Alors, elle lui adressa sans calcul, mais toute pleine du charme qui l’environnait encore, son sourire le plus radieux.

Elle ne savait pas ce qu’elle faisait, Aya ; elle agissait spontanément.

Elle voyait encore dans le rétroviseur de la rolls noire le regard de Sa Majesté, ses yeux surtout qui, comme des fenêtres, l’ouvraient à son idéal.

Cela tenait même du rêve en plein jour, comme quand le rêve et la réalité arrivent à se confondre dans un tressaillement de joie, et cela pour Aya se traduisait dans ce sourire où reposait les espérances de son coeur.

Ce n’était pas du charme voulu, mais du charme au plus haut degré.

Mais elle l’aurait adressé à lui comme à n’importe qui, ce sourire, le meilleur d’elle-même qui comme un miroir reflétait à cet instant son âme en sa beauté vraie.

Seulement, remarquez, c’était tombé sur lui, « le gros », et non pas sur un autre.

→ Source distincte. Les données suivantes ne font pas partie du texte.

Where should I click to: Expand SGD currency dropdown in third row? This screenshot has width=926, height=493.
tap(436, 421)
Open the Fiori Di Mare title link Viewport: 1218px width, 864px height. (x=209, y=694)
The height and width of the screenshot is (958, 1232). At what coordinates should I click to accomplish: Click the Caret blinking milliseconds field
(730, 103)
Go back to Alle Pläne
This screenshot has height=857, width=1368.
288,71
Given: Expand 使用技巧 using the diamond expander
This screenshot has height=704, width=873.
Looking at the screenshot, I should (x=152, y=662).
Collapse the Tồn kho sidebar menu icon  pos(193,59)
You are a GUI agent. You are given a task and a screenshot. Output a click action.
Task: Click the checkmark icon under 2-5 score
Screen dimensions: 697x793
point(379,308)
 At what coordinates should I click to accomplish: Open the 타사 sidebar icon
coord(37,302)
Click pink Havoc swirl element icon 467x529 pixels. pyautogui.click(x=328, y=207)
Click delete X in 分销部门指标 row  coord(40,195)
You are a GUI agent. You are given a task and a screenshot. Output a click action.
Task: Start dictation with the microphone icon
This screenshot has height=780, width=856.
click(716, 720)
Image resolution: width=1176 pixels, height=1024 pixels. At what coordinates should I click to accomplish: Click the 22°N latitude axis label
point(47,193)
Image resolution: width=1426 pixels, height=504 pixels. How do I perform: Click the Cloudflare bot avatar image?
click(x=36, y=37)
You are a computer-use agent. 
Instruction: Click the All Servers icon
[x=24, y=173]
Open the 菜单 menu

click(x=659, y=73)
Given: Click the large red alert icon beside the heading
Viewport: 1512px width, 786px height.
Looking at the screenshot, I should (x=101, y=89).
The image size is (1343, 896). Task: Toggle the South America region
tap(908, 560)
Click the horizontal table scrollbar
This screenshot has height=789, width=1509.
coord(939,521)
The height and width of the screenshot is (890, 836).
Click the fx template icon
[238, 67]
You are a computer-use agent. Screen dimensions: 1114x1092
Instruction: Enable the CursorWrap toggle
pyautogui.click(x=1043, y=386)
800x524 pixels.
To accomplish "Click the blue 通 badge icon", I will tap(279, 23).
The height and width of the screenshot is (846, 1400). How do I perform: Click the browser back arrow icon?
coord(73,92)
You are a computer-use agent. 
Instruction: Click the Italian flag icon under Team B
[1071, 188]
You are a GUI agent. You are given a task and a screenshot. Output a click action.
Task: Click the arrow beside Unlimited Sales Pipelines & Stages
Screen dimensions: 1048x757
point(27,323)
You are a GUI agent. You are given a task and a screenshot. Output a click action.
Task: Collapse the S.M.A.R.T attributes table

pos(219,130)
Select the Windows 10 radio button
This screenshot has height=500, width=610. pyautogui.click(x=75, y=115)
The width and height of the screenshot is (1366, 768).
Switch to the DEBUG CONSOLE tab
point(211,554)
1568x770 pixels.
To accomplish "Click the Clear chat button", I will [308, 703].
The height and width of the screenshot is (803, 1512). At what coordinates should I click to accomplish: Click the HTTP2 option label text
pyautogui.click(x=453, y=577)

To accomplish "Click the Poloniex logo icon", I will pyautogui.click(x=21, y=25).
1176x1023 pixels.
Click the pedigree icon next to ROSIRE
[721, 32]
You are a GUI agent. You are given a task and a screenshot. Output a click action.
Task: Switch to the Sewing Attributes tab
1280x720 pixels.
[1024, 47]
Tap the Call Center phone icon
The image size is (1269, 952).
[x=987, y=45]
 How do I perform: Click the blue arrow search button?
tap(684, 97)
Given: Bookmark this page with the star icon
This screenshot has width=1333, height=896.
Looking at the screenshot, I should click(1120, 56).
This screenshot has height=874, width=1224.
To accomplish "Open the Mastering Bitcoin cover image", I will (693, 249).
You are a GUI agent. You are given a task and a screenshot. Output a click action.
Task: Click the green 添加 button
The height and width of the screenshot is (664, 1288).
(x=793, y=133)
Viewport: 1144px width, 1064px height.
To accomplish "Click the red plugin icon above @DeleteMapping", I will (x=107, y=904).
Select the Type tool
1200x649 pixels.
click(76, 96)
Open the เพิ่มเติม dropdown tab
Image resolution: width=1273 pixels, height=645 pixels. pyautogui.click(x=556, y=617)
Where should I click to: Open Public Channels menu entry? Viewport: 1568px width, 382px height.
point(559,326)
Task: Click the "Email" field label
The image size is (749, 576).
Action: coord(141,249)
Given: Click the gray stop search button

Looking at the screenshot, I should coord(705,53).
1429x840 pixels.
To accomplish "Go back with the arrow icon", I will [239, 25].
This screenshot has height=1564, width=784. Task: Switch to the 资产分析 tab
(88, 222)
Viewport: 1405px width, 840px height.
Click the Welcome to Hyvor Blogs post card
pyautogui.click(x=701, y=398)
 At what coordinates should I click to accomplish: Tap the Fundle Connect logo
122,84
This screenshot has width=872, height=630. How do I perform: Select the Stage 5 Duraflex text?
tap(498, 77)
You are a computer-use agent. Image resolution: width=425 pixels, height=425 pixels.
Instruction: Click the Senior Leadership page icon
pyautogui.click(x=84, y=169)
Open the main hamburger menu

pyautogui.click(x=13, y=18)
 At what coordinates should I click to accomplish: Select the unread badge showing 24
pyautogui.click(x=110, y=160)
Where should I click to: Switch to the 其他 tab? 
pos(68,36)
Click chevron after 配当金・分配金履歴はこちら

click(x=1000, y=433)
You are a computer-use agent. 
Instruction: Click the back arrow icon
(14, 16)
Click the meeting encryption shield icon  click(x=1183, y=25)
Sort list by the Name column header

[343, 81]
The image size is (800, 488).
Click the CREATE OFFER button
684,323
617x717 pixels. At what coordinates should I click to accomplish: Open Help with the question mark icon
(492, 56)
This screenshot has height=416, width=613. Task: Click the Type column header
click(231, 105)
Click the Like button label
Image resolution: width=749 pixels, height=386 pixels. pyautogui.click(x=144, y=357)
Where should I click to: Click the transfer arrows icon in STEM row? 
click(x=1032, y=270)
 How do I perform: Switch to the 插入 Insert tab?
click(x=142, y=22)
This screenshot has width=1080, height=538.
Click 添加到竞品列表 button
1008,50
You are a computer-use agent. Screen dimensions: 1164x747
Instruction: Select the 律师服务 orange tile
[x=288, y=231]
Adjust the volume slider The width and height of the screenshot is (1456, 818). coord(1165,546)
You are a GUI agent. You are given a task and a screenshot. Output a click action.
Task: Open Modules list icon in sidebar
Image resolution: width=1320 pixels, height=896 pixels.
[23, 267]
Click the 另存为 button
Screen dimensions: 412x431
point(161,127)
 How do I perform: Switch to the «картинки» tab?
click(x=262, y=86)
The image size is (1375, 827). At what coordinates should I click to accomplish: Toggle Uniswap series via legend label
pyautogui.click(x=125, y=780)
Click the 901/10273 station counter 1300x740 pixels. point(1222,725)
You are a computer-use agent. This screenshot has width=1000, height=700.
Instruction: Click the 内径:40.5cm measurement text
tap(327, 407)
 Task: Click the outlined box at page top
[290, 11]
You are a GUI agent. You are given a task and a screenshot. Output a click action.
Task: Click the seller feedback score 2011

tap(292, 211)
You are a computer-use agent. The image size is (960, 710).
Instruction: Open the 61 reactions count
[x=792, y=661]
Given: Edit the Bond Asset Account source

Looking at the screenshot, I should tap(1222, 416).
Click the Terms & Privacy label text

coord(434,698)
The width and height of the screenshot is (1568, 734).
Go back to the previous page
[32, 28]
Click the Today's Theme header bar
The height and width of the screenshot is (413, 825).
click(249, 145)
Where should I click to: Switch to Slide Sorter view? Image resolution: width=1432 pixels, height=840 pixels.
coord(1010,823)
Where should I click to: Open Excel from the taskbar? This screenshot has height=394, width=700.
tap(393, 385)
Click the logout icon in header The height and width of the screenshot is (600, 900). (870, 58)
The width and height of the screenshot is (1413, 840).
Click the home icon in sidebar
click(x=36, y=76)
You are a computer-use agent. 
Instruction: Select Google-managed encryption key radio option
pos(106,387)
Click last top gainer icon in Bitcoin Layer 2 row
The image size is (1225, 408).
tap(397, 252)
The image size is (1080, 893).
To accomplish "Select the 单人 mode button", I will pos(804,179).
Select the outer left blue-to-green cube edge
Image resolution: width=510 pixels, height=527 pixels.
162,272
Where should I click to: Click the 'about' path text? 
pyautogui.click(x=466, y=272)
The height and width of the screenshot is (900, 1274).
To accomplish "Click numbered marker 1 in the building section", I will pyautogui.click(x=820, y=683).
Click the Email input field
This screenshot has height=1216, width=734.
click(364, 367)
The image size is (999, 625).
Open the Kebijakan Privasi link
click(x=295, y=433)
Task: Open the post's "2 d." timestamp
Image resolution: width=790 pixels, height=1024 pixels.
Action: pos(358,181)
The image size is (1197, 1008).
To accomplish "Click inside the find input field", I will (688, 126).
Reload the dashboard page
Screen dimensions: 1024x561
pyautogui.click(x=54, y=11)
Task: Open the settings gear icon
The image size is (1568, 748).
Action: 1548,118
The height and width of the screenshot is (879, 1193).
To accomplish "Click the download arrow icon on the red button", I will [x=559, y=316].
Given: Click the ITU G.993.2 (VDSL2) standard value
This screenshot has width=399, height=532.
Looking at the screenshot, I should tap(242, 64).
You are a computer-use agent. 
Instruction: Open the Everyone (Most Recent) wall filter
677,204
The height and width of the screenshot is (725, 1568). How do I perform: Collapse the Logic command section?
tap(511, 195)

En réponse, le garçon tout surpris, mais plus que conquis, en fit un plus énorme, et tellement que son sourire à lui, lui monta aux oreilles, à les faire bouger.

Il y a de grands bonheurs dans la vie qui sont faits de petits riens, et le garçon venait d’en connaître un.

Mais Aya ne le regardait déjà plus, elle était allée s’asseoir. Elle ne pensait plus qu’au Cercle, à ces filles remarquables à la grâce desquelles elle allait bientôt ressembler.

Cependant, ce qu’elle ignorait, Aya, c’est qu’après, longtemps après qu’elle fut descendue, le garçon à casquette, qui avait raté son arrêt, filant droit au terminus, le garçon, son gant de receveur main droite, continuait de s’éponger le front de toute la sueur qui en dégouttait.

Car le garçon souriait encore, non plus des lèvres, mais cette fois du coeur.